— TEXTE À LIRE —
--------------------------------
Ainsi, installés dans un train en marche les objets qui nous environnent nous paraissent stables, immobiles. Mais ce n’est qu’une affaire de référentiel : observés depuis le quai, ceux-ci paraissent alors mobiles.
Croire qu’il existe quelque chose d’immobile n’est donc que la conséquence d’un aveuglement volontaire, le choix d’isoler certains objets dans l’espace et ne regarder qu’eux. Tout est en mouvement, rien n’est immuable. Le repos n’existe pas. Or, si tout est en mouvement, il ne peut pas non plus y avoir de centre dans l’univers (ni la Terre, ni le soleil, ni rien d’autre) : idée magnifiquement pressentie par Giordano Bruno qui la porta jusqu’à ses conséquences ultimes.
Newton, avec le principe d'inertie, fera du mouvement un simple état : au repos, un corps peut se mouvoir de lui-même indéfiniment.
Demeurer en mouvement
La révolution scientifique, selon François-Xavier Bellamy, consacre la victoire de la vision héraclitéenne du monde. « A un point que le philosophie grec lui-même n’aurait sans doute jamais osé envisager, il semble désormais attesté que « tout s’écoule ». Nos conceptions du monde, notre idée de l’histoire, l’idée que nous avons de nous-même et de nos vies héritent de ce basculement sans précédent. La modernité instaure un nouveau rapport au mouvement : le changement constitue la loi fondamentale de notre époque.
Pendant un temps, les grandes idéologies de l’époque moderne furent encore marquées par une eschatologie (un accomplissement final), c'est-à-dire par un fond de théologie chrétienne. Que le changement historique mène au cosmopolitisme universaliste (Kant), à la réalisation de l’Esprit absolu (Hegel), au triomphe de la démocratie libérale (Fukuyama), à la société sans classe (Marx), celui-ci était orienté vers un état stable et durable. Le caractère presque religieux du progressisme a perdu depuis lors toute dimension eschatologique, suite aux désillusions tragiques du XXe siècle. A présent tout changement n’a d’autre but que lui-même.
« C’est comme si l’invitation que Marx adressait aux philosophes, de cesser d’interpréter le monde pour se mettre à le transformer, était devenue un impératif catégorique : le monde n’est rien d’autre qu’une chose à transformer, peu importe la manière. » (Olivier Rey).
Cette frénésie sans fin de mouvement, François-Xavier Bellamy la décrit dans le primat actuel de l’économie, assimilé à un art de la destruction par la consommation de produits superflus et rapidement rendus obsolètes. Dans l’art, où la recherche de la beauté a fait place à l’impératif de l'originalité. Dans la politique, où le leitmotiv est surtout de "s’adapter" aux évolutions de la société plutôt que de s’interroger sur les fins recherchées (comme si le changement était inéluctable…). Mais aussi dans l’invasion grandissante de la technique, abolissant les contraintes nous résistant encore (le transhumanisme nous promet "la mort de la mort").
--------------------------------
— SECTION DES DONNÉES —

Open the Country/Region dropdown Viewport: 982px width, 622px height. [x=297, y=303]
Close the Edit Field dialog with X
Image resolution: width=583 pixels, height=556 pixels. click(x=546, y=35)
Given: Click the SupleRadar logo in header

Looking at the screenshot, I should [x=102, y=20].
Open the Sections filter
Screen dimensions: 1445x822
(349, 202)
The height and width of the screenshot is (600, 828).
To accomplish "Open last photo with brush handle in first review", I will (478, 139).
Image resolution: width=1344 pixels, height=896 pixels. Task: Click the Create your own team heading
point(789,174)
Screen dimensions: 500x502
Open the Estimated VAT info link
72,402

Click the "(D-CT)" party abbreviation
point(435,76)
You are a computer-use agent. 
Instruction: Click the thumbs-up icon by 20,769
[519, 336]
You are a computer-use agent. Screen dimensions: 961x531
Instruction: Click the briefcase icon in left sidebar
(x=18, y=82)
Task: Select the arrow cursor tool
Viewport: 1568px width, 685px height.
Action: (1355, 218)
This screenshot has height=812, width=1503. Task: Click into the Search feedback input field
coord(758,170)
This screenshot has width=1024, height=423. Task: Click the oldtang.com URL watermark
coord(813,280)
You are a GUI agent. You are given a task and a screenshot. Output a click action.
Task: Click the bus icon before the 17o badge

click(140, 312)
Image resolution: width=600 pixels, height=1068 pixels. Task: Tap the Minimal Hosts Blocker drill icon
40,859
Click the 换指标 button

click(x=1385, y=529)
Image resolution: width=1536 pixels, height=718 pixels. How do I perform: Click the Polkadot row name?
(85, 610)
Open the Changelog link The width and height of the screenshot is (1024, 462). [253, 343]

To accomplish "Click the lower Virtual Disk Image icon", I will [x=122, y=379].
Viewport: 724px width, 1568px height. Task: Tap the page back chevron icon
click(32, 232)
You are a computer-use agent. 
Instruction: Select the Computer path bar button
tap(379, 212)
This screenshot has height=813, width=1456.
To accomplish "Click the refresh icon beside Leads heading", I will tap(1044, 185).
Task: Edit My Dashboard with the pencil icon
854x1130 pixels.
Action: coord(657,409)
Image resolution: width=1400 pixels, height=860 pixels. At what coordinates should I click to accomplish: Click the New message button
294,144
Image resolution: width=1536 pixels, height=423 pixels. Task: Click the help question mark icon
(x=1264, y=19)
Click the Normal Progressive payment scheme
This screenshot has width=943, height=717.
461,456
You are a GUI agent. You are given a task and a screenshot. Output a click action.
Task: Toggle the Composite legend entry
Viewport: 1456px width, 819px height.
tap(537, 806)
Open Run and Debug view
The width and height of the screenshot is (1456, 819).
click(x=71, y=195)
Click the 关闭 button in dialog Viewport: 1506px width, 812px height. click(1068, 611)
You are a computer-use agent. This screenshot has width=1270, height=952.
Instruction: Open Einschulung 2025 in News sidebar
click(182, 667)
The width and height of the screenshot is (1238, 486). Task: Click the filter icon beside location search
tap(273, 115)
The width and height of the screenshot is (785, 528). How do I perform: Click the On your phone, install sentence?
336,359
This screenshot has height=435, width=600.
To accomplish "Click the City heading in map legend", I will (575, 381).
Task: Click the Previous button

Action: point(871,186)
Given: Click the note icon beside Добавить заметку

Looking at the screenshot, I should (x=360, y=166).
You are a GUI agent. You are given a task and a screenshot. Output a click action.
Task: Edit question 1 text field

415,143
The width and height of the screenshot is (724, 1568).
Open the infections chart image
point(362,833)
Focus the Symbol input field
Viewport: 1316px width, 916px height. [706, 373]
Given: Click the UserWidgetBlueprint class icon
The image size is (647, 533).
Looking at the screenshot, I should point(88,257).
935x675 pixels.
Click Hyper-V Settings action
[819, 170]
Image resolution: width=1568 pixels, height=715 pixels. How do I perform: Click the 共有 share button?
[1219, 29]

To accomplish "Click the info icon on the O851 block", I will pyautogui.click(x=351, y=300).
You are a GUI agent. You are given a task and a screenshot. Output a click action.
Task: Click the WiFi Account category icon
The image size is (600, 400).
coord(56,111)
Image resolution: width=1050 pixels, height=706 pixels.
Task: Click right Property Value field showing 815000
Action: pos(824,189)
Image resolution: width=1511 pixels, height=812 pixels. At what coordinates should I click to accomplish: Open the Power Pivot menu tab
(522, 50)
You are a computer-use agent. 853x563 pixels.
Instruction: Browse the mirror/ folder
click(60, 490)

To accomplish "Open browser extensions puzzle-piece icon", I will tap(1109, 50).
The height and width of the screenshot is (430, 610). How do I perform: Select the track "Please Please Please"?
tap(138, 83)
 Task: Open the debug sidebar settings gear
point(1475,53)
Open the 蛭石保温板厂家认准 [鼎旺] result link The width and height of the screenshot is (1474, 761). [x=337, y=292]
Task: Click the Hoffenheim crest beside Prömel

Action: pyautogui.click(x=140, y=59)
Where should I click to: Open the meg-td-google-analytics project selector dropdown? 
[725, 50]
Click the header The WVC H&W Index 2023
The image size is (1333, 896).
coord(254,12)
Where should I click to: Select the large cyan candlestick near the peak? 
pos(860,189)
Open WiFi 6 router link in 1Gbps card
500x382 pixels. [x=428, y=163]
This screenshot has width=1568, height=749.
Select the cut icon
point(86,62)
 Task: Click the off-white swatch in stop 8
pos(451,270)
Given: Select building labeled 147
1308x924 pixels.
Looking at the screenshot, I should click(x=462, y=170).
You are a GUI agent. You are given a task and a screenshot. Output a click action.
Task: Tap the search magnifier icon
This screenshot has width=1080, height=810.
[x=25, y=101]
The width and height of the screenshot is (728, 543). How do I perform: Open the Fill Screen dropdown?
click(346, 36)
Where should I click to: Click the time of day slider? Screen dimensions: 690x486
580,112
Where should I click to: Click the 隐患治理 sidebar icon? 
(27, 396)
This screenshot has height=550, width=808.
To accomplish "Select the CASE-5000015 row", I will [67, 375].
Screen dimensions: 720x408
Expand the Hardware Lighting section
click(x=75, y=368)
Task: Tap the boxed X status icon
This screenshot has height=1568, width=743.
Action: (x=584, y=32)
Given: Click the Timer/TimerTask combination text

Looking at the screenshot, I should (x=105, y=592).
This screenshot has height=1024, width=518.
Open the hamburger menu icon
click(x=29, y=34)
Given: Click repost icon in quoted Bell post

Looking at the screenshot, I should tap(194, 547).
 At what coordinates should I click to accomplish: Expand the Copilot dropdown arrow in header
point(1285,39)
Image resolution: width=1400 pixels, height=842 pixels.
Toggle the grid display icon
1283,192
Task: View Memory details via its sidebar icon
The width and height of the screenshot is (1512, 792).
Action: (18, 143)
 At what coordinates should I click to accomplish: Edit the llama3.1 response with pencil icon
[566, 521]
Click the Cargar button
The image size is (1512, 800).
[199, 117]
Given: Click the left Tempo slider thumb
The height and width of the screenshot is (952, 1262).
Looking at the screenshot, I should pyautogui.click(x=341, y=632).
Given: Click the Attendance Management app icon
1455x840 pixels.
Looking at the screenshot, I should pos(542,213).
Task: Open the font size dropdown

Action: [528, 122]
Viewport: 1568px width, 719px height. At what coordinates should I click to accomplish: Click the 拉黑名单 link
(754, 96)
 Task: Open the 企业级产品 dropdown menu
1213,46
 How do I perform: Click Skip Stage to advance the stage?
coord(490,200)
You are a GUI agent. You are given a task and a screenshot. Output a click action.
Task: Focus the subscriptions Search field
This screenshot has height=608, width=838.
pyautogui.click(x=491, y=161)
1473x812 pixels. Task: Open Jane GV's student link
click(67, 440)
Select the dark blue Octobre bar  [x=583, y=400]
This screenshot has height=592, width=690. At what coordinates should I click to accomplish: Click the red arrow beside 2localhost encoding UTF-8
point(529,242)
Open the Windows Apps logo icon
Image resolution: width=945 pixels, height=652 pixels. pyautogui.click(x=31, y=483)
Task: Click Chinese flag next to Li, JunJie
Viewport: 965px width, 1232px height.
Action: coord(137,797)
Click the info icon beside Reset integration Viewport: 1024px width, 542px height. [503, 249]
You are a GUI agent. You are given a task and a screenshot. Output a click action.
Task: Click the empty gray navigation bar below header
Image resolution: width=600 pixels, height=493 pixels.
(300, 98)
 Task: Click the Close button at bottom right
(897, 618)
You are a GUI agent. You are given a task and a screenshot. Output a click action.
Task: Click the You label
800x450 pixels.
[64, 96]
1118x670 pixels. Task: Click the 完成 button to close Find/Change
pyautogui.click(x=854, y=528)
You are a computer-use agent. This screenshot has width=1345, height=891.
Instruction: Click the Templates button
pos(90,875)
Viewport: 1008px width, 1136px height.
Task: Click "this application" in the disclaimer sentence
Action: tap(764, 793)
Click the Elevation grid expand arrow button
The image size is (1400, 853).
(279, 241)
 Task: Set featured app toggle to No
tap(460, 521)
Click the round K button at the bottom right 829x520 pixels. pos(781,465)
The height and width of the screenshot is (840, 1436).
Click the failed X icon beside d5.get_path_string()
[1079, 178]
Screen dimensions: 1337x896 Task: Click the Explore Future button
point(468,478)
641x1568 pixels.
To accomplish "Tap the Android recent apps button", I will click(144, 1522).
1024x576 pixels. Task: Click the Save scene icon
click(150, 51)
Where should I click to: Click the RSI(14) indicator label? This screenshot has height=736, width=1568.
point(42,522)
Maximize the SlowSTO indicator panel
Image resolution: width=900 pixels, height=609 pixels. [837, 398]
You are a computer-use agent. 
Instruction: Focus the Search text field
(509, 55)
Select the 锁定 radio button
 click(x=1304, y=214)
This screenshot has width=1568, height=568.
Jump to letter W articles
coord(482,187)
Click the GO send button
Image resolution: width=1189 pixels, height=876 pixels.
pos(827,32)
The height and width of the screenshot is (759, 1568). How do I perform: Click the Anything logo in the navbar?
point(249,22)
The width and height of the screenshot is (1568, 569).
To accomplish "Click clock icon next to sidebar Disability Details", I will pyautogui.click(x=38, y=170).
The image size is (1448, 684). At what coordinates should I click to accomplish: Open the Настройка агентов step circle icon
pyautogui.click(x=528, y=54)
--------------------------------
— TRAVAIL DEMANDÉ —
Poursuivez, s'il vous plaît, le texte sur le mouvement et la modernité à partir de sa dernière phrase. Les lignes ci-dessus forment un matériau à part, distinct du texte.

— EN RÉPONSE —
Les conséquences sur l’habitat et l’architecture moderne sont à cet égard emblématiques. La demeure, pensée pour le long terme, a fait place au logement, neuf et pratique mais sans âme et sans grâce. Le but du logement, substituable et interchangeable, est de ne pas nous retenir trop à l’écart des flux qui font désormais l’essentiel de l’existence.
Il faut avoir bien peu de considération envers ce qui demeure, pour souhaiter le changement permanent. Jules Romains disait, dans une définition suggestive, qu’être de droite « c’est avoir peur pour ce qui existe ». Comme solution, François-Xavier Bellamy nous propose non pas l’immobilité, mais bien de retrouver un point fixe, un but, permettant de redonner du sens au mouvement et donc à nos vies.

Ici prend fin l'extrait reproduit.